Изменить размер шрифта - +
Богатство, слава, власть — все осталось в прошлом. Настоящее — бесконечная дорога, изгнание и полнейшая безысходность.

— О Аллах, дай мне силы пережить этот позор, — молил бывший казанский хан. — Я прошу о малом — дай мне силы! Ты можешь все. Что для тебя такая ничтожная просьба твоего раба?!

Но Аллах оставался глух, и кони несли изгнанников все дальше и дальше в степь.

Вдруг жеребец Сафа-Гирея споткнулся и замер. Он больше не хотел идти дальше. Не помогали и уговоры, бессильна была плеть. При каждом ударе конь только шумно втягивал ноздрями воздух, но оставался непокорным воле Сафа-Гирея. И бывший хан смирился. «Ты хочешь управлять ханством, но не можешь справиться даже с конем!»

Когда вокруг Сафы собралось все его небольшое воинство и свита, старшая из жен, Сююн-Бике, осмелилась спросить своего повелителя:

— Куда мы едем, любимый мой?

Сафа-Гирей долго наблюдал за полетом коршунов, а потом, повернувшись к Сююн-Бике, честно признался:

— Не знаю.

Он посмотрел на свое немногочисленное воинство. С ханом в этот час остались только самые преданные.

С ними можно идти до конца.

«Когда-нибудь я отплачу слугам за эту преданность. Аллах, сделай так, чтобы я вернулся на ханство. Я помню свои ошибки и больше никогда не повторю их. Я буду добр, великодушен, щедр. О Всевышний, я никогда зря не пролью крови, будь то даже кровь неверных!» — молился Сафа-Гирей.

— Вперед! — махнул он рукой на юг. — В Хаджи-Тархан. Там Ядигер. Он — мой должник, и я рассчитываю на хороший прием. Быстрее! — пришпорил изгнанник взмыленные бока жеребца.

И тот неожиданно покорно поскакал по выжженной солнцем степи.

 

— Пусть хан не имеет ни в чем отказа, — наставлял Чура есаула. — Пусть он ест и пьет, что пожелает. Пусть полнится его гарем женщинами, пусть он живет в удовольствии и усладе. Музыканты должны ласкать его слух райскими мелодиями. Пусть жители Казани принимают его за действительного хана. Ему будут отдавать должные почести, а в утренних молитвах муллы постоянно станут поминать его имя!
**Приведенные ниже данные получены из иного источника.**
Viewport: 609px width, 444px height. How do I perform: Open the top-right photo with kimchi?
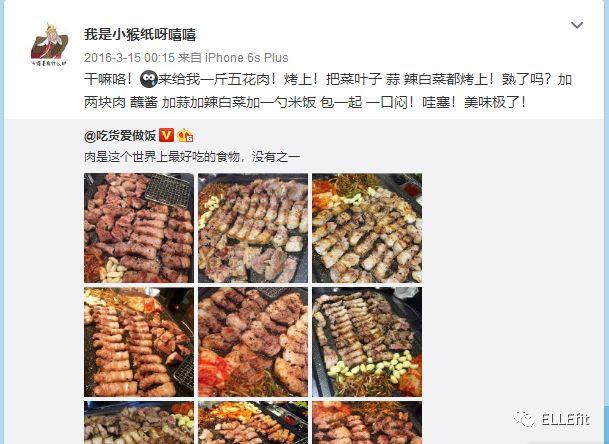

Но Шах-Али должен знать, кто истинный господин на этой земле! Шах-Али должен знать свое место и помнить о том, что он только раб!

— Будет исполнено, эмир, — поклонился есаул настоящему хозяину Казанской земли.

— Хан хочет есть! — раздалось в покоях Шах-Али, и через некоторое время в тронный зал, выложенный коврами и узорчатыми паласами, вошло несколько женщин. В их руках были серебряные сосуды, до самых краев наполненные янтарным медом, кумысом. На золотых широких блюдах лежал шербет, на больших подносах — мясо.

Вошел Шах-Али. За последний год он еще более растолстел.

— Вот сюда, хан, — любезно улыбнулся есаул и показал на заставленную яствами домовину. — Это твое место.

Шах-Али медлил. Как поступить дальше, он не знал. Его хотят унизить, раздавить! Хотят заставить его есть на гробе!

Шах-Али сделал несколько шагов к «столу». Есаул в ожидании поднял глаза на хана.

— Мне не нужно баранины, — произнес Шах-Али. — Я хочу рыбу!

Быть может, самое благоразумное ничего не замечать?

— Хан казанский хочет отведать рыбы! — хлопнул в ладоши есаул.

И тут же вошла девушка. На золоченом подносе она несла осетра. Это было любимое лакомство Шах-Али.

— Пускай все кушанья испробует раб! — потребовал хан.

Привели раба— высокого детину с густой бородой.

— Ешь! — приказал есаул.

Раб трижды широко перекрестил лоб и литые плечи, помолился своему Богу, после чего стал пробовать кушанья.